Torus is a topology which has n-dimensional grid structure with k nodes in each dimension. All nodes in tori have the same number of neighbors. In wormhole switching, every packet is divided into several flow control digits or flits. The first flit of a packet (called the header flit) contains the information for routing. The packet is pipelined through the network at flit level. When a header flit is blocked during transmission, all flits wait at their local nodes. In VCT switched networks, packets can cut through to the next router before the complete packet has been received. The main difference between a VCT-switched and wormhole-switched network is that routers need buffer a whole packet when blocking occurs. Therefore, a VCT switched router needs more buffers than a wormhole-switched router.
A routing algorithm determines the sequence of channels for a packet to traverse from the source to the destination. The routing scheme is important to performance of an interconnection network. It is essential to present a more effective routing algorithm for torus networks.
Several routing algorithms were proposed for meshes and torus. The X-Y routing in a 2D mesh delivers a packet first along dimension X and then along dimension Y after all hops along dimension X have been eliminated. Turn model was proposed for designing partially adaptive deadlock-free algorithms in a mesh. It prevents the minimum number of turns to avoid cyclic channel dependencies.
Networks-on-chip (NoCs) have been emerging technologies for high-performance computer systems and CPU. Meshes/tori are still the most popular topologies for NoCs. The region-based routing algorithm is proposed based on eliminating the redundant information in the routing tables, according to which a network can be partitioned into a small number of regions. Therefore, the amount of routing information can be reduced significantly.

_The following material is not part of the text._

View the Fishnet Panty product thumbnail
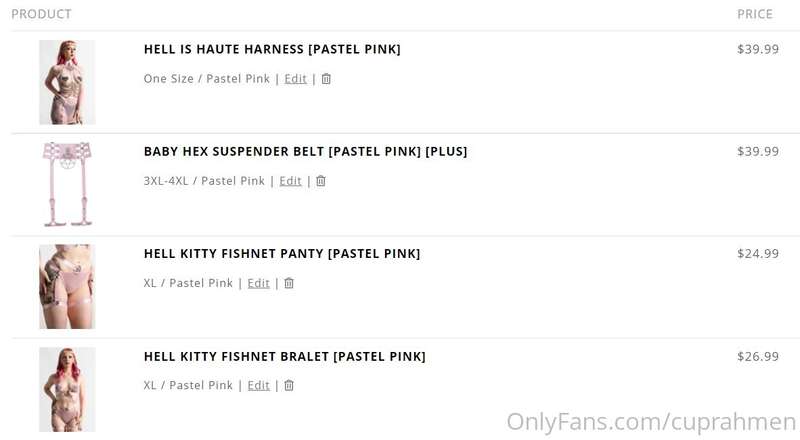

Several routing algorithms are proposed in this invention. They are very novel because deadlock is analyzed from an original aspect. When deadlock occurs in a minimal routing algorithm, there must be some packets in the network which cannot advance even one hop because of cyclic waiting. Also, these packets are unable to advance forever unless we break the deadlock manually. So, deadlock-free algorithms are designed based on the idea that each packet in the network cannot be blocked forever when this algorithm is applied.
Summary of the Invention
All links are classified into mesh sub-network links and wraparound links in an n-dimensional torus. The present invention provides several deadlock-free minimal routing algorithms in torus network. All algorithms are minimal routing algorithms, so all the channels discussed are in the minimal paths.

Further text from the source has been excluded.